## What you will do
A - Do these statements agree with the excerpt on MLflow batch endpoints? (i) A model saved with MLflow still needs a scoring file for its batch endpoint in the simple scenario. (ii) A batch endpoint can take either a folder of images or a CSV file as input. (iii) Each value in the input tensor represents a pixel value from 0 to 1. For each, answer yes or no and quote the deciding words of the excerpt.
B - Reproduce the part of the excerpt on MLflow batch endpoints starting with "Batch endpoints can" and going on through "in the documentation.".

— start Excerpt provided —

When we save a model using MLflow, the format in which it gets saved is well-structured and MLflow knows how to invoke it without any extra help (you can read more about this format in my blog post about managed online endpoints). So, if we want our batch endpoint to return exactly the output of our MLflow model, we don’t need to write any inference code. This is really where MLflow shines! If we saved our model without using MLflow, we would always need to provide a scoring file that follows a specific format expected by Azure ML, which is a bit of work. But in this simple MLflow scenario, we don’t need a scoring file.
Batch endpoints can be invoked by receiving a folder of images or a CSV file as input. I wanted to provide you with code for both options, so I’ll start with an endpoint that receives images, and later show another endpoint that receives a CSV file. I demonstrate how to handle PNG images in this endpoint, but several other image formats are supported, as you can see in the documentation.
When we invoke a batch endpoint with images, the model receives as input a PyTorch tensor with shape (number of images, height, width, number of channels), with each value in the tensor representing a pixel value from 0 to 255. You’ll need to keep this in mind when writing your neural network and training code. You can see the code used to train the model in this train.py file. In particular, let’s look at the code that saves the model in train.py:
...
def save_model(model_dir: str, model: nn.Module) -> None:
"""
Saves the trained model.
"""
input_schema = Schema([
TensorSpec(np.dtype(np.float32), (-1, 784)),
])

— end Excerpt provided —
— start Source excerpt —

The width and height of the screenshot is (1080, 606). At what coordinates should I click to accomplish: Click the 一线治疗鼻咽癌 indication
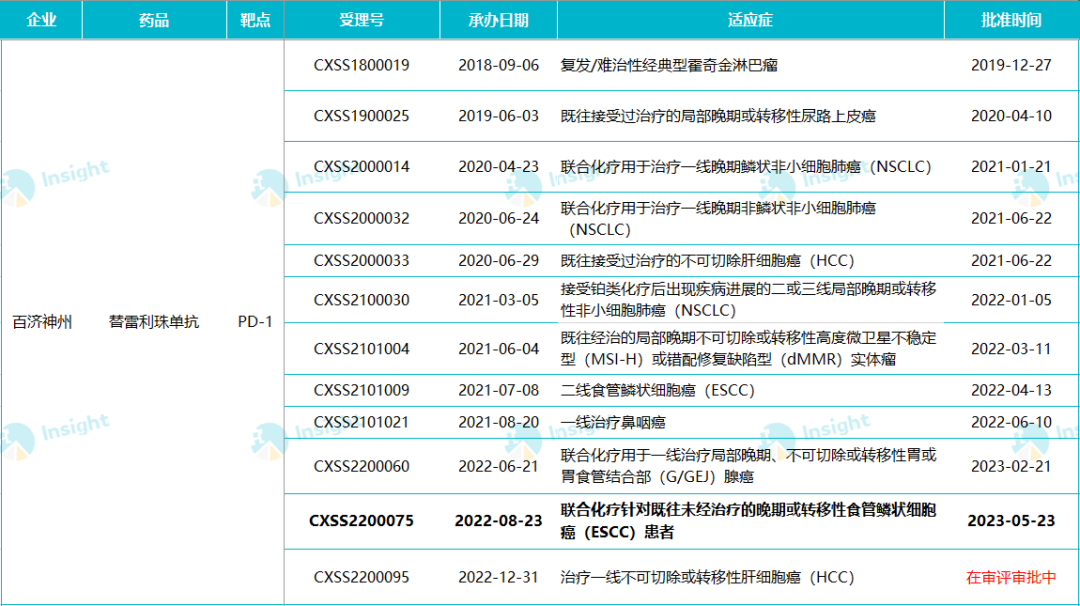[x=611, y=422]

— end Source excerpt —

## Results
A -
(i) No: "But in this simple MLflow scenario, we don’t need a scoring file."
(ii) Yes: "Batch endpoints can be invoked by receiving a folder of images or a CSV file as input."
(iii) No: "with each value in the tensor representing a pixel value from 0 to 255."

B -
Batch endpoints can be invoked by receiving a folder of images or a CSV file as input. I wanted to provide you with code for both options, so I’ll start with an endpoint that receives images, and later show another endpoint that receives a CSV file. I demonstrate how to handle PNG images in this endpoint, but several other image formats are supported, as you can see in the documentation.